Stockton and San Bernardino, two California cities that filed for bankruptcy in 2012, may not recover unless they rein in their rising pension costs, Moody’s Investors Service said in a report.
Unless they reduce their obligations to the California Public Employees’ Retirement System, the largest U.S. public pension, both cities face renewed financial struggles after exiting bankruptcy court, Moody’s said, citing the example of another California city that filed for bankruptcy, Vallejo.
A federal judge ruled in December that Detroit could reduce pension payments as part of its $18 billion Chapter 9 case. San Bernardino has withheld payments to Calpers, which pension fund lawyers have contended violates state law. Stockton’s fiscal plan does not call for reducing its payments to Calpers.
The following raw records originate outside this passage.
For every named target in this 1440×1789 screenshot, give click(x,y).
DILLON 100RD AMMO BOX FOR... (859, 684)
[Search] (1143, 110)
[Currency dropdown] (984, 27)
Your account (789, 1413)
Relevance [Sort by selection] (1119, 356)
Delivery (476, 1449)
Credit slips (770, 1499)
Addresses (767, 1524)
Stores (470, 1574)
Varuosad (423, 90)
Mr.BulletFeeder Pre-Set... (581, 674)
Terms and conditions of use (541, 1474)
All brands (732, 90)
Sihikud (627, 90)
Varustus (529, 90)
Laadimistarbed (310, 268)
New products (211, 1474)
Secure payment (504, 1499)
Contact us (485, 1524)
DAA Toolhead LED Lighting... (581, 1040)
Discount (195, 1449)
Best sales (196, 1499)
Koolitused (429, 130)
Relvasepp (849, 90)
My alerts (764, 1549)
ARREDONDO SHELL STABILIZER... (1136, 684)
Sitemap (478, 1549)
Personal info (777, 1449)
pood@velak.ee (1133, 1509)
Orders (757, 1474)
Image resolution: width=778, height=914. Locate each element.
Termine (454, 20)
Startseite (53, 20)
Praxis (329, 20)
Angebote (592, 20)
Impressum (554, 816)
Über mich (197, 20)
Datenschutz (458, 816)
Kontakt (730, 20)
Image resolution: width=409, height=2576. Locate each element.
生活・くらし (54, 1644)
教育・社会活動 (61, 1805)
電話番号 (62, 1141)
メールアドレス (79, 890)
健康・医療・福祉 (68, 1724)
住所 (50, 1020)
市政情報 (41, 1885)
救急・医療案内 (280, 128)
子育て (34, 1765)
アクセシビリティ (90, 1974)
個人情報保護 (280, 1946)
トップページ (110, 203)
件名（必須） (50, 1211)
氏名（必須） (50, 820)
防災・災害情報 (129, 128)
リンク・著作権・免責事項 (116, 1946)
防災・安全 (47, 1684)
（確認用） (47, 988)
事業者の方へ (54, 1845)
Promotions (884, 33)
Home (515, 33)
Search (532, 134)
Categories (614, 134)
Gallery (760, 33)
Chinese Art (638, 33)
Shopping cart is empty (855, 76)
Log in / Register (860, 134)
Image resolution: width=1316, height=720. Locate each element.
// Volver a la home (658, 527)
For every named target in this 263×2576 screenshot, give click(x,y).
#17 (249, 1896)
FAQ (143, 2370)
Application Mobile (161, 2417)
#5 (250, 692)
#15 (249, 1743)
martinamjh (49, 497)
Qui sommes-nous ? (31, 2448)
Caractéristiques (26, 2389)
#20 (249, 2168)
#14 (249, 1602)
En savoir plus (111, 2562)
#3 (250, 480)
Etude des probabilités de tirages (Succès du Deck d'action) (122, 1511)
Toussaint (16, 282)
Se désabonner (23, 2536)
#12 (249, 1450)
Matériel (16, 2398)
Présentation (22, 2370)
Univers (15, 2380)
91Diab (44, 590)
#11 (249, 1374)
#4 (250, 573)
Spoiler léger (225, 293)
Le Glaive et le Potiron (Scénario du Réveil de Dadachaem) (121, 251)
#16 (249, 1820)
“In California, particularly for municipalities with pensions under the California Public Employees Retiree System, or Calpers, bondholders will likely continue to pay a steep price if bankruptcies remain venues for restructuring debt obligations but pension liabilities remain untouched,” Moody’s Senior Credit Officer Gregory Lipitz said in a written statement accompanying the report.
Vallejo continued to make pension payments during its bankruptcy, which stretched from 2008 to 2011. The Northern California city could be forced to seek bankruptcy protection again as it confronts a structural budget deficit equal to 6 percent of revenues, according to the Moody’s report.
Stockton is taking a similar approach as Vallejo, while San Bernardino’s plan to deal with pension liabilities “is not publicly known,” Moody’s said.